Study Guides > Cleopatra
Cleopatra (January 69 B.C. - August 12, 30 B.C.) was the last pharaoh of Egypt. Following her death, Rome took over as ruler of Egypt. She was not an Egyptian, however, despite being pharaoh, but a Macedonian in the Ptolemaic dynasty that a Macedonian Ptolemy I Soter started. Ptolemy was a military leader under Alexander the Great and possibly a close relative.
Cleopatra was one of several children of a descendant of this first Ptolemy, Ptolemy XII Auletes. Her two older sisters were Berenice IV and Cleopatra VI who may have died early in life. Berenice staged a coup while Ptolemy Auletes was in power. With Roman backing, Auletes was able to regain the throne and have his daughter Berenice executed.

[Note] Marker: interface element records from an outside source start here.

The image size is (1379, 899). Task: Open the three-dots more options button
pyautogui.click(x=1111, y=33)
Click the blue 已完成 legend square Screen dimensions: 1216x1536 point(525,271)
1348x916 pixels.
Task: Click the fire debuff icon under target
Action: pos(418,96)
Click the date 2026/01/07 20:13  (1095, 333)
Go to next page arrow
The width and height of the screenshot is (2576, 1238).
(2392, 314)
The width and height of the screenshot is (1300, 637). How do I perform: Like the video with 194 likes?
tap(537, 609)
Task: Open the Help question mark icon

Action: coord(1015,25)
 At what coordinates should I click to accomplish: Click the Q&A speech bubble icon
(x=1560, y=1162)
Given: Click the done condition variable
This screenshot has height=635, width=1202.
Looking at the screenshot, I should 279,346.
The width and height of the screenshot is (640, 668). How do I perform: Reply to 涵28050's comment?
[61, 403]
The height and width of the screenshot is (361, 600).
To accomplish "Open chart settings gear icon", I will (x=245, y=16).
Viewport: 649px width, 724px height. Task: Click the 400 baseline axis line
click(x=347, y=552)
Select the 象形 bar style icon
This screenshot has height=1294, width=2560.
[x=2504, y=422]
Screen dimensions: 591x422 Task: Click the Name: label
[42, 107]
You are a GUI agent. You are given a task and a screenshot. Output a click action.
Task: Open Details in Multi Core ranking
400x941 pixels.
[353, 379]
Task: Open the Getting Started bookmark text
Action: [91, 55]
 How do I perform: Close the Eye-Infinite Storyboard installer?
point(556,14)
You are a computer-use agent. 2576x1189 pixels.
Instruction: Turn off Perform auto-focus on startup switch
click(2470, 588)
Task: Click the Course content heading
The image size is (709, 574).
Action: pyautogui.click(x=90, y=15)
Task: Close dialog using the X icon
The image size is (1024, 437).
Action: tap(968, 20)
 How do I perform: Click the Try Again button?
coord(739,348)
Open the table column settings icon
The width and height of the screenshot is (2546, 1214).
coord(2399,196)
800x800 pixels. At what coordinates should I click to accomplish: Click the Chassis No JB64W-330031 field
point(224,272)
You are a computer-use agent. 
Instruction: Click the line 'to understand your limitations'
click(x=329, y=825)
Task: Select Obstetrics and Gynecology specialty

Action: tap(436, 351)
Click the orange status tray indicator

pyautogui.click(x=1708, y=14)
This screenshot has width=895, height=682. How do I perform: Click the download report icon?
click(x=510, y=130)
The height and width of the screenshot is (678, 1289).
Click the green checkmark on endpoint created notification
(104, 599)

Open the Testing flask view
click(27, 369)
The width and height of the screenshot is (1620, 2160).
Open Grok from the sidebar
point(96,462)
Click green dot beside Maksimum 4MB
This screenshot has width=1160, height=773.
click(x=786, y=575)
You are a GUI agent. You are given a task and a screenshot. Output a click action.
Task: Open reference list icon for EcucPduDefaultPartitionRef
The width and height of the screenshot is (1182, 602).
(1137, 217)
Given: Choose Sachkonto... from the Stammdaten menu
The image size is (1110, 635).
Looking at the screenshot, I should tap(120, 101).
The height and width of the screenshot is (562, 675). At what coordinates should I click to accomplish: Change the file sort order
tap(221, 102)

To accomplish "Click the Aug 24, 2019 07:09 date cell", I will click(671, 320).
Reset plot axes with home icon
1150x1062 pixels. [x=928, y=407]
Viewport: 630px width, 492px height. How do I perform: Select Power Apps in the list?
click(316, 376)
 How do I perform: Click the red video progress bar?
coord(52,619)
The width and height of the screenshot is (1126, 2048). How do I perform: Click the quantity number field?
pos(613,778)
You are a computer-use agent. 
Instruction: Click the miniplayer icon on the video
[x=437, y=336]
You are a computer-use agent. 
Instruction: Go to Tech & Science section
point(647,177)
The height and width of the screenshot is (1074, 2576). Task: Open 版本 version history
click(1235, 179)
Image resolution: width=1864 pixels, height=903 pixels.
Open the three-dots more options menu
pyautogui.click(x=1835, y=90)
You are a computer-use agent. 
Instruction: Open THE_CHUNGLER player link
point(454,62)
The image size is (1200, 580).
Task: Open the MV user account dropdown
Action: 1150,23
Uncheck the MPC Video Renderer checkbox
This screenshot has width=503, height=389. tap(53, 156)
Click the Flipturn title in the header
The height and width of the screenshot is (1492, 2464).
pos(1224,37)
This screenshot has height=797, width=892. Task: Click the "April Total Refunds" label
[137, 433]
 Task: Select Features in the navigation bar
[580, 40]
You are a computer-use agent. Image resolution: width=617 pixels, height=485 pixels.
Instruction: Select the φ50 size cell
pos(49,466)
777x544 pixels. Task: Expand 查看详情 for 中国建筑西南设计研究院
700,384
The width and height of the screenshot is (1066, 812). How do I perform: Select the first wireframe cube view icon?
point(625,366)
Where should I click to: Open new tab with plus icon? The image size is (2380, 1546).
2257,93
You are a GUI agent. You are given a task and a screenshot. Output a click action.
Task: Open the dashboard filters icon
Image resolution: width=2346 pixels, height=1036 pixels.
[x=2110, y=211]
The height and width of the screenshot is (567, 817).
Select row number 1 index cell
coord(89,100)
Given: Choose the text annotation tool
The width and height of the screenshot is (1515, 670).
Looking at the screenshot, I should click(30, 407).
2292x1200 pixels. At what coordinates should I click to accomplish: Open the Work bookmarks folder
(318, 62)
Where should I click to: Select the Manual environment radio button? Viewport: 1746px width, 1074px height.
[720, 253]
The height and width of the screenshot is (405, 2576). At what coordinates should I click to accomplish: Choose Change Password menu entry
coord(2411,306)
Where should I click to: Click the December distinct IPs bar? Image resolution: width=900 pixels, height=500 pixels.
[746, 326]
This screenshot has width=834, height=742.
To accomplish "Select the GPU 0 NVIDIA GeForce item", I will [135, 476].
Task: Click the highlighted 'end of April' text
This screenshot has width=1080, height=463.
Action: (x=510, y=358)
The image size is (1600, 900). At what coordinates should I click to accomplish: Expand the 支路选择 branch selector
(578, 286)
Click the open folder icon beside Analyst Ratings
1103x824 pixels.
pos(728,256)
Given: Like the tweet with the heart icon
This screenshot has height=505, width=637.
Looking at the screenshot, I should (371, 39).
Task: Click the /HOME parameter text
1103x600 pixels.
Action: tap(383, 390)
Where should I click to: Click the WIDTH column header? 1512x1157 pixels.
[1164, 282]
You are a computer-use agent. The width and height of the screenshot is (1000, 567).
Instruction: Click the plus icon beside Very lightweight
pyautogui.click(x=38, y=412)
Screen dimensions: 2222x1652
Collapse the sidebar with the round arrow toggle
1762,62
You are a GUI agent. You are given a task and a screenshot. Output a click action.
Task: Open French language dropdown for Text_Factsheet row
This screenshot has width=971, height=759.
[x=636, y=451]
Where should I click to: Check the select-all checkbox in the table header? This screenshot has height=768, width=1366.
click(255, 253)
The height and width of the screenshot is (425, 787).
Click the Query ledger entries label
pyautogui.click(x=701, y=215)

An Egyptian custom that the Macedonian Ptolemies adopted was for pharaohs to marry their siblings. Thus, when Ptolemy XII Auletes died, he left the care of Egypt in the hand of Cleopatra (aged about 18) and her younger brother Ptolemy XIII (aged about 12).
Ptolemy XIII, influenced by his courtiers, forced Cleopatra to flee from Egypt. She regained control of Egypt through the help of Julius Caesar, with whom she had an affair and a son named Caesarion.
Following the death of Ptolemy XIII, Cleopatra married an even younger brother, Ptolemy XIV. In time, she ruled along with another Ptolemaic male, her son Caesarion.
Cleopatra is known best for her love affairs with Caesar and Mark Antony, by whom she had three children, and her suicide by snake bite after her husband Antony took his own life.
The death of Cleopatra put an end to Egyptian pharaohs ruling Egypt. After Cleopatra's suicide, Octavian took control of Egypt, putting it into Roman hands.